_INSTRUCTION_: Copy out each of the following lines without any alteration.

_Data records_:

━━━━━━━━━━

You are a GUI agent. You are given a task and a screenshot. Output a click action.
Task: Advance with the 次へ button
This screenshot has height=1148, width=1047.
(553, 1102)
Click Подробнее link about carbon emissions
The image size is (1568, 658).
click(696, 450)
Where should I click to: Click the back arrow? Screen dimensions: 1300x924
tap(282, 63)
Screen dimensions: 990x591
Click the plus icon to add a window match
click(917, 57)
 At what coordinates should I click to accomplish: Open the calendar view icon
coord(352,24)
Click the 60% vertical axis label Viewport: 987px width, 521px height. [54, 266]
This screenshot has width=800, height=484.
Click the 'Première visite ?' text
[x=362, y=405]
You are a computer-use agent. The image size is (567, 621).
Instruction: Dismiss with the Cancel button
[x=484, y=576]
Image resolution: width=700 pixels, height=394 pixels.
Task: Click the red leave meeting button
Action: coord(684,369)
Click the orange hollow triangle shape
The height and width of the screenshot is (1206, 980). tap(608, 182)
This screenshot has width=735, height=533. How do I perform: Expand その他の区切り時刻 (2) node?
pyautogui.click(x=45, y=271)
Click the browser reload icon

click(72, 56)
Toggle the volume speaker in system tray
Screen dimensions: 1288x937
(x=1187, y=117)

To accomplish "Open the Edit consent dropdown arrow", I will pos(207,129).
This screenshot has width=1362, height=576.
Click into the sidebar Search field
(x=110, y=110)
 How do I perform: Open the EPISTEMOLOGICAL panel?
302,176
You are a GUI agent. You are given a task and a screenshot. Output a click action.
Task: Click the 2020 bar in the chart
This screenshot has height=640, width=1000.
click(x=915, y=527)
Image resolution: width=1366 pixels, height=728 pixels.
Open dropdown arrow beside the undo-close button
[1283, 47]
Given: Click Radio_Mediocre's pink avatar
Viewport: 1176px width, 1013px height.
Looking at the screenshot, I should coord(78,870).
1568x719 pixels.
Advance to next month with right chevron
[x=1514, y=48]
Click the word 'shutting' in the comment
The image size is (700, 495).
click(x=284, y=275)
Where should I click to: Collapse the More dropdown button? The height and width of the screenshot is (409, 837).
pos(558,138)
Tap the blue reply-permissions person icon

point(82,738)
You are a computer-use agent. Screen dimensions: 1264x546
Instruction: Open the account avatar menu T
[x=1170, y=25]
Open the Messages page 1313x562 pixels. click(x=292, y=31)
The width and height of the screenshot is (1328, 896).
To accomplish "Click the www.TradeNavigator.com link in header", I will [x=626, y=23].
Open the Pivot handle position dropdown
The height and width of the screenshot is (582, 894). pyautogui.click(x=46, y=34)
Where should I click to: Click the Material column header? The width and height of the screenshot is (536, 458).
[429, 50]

━━━━━━━━━━

_RESPONSE TO THE EXERCISE_:
You are a GUI agent. You are given a task and a screenshot. Output a click action.
Task: Advance with the 次へ button
This screenshot has height=1148, width=1047.
(553, 1102)
Click Подробнее link about carbon emissions
The image size is (1568, 658).
click(696, 450)
Where should I click to: Click the back arrow? Screen dimensions: 1300x924
tap(282, 63)
Screen dimensions: 990x591
Click the plus icon to add a window match
click(917, 57)
 At what coordinates should I click to accomplish: Open the calendar view icon
coord(352,24)
Click the 60% vertical axis label Viewport: 987px width, 521px height. [54, 266]
This screenshot has width=800, height=484.
Click the 'Première visite ?' text
[x=362, y=405]
You are a computer-use agent. The image size is (567, 621).
Instruction: Dismiss with the Cancel button
[x=484, y=576]
Image resolution: width=700 pixels, height=394 pixels.
Task: Click the red leave meeting button
Action: coord(684,369)
Click the orange hollow triangle shape
The height and width of the screenshot is (1206, 980). tap(608, 182)
This screenshot has width=735, height=533. How do I perform: Expand その他の区切り時刻 (2) node?
pyautogui.click(x=45, y=271)
Click the browser reload icon

click(72, 56)
Toggle the volume speaker in system tray
Screen dimensions: 1288x937
(x=1187, y=117)

To accomplish "Open the Edit consent dropdown arrow", I will pos(207,129).
This screenshot has width=1362, height=576.
Click into the sidebar Search field
(x=110, y=110)
 How do I perform: Open the EPISTEMOLOGICAL panel?
302,176
You are a GUI agent. You are given a task and a screenshot. Output a click action.
Task: Click the 2020 bar in the chart
This screenshot has height=640, width=1000.
click(x=915, y=527)
Image resolution: width=1366 pixels, height=728 pixels.
Open dropdown arrow beside the undo-close button
[1283, 47]
Given: Click Radio_Mediocre's pink avatar
Viewport: 1176px width, 1013px height.
Looking at the screenshot, I should coord(78,870).
1568x719 pixels.
Advance to next month with right chevron
[x=1514, y=48]
Click the word 'shutting' in the comment
The image size is (700, 495).
click(x=284, y=275)
Where should I click to: Collapse the More dropdown button? The height and width of the screenshot is (409, 837).
pos(558,138)
Tap the blue reply-permissions person icon

point(82,738)
You are a computer-use agent. Screen dimensions: 1264x546
Instruction: Open the account avatar menu T
[x=1170, y=25]
Open the Messages page 1313x562 pixels. click(x=292, y=31)
The width and height of the screenshot is (1328, 896).
To accomplish "Click the www.TradeNavigator.com link in header", I will [x=626, y=23].
Open the Pivot handle position dropdown
The height and width of the screenshot is (582, 894). pyautogui.click(x=46, y=34)
Where should I click to: Click the Material column header? The width and height of the screenshot is (536, 458).
[429, 50]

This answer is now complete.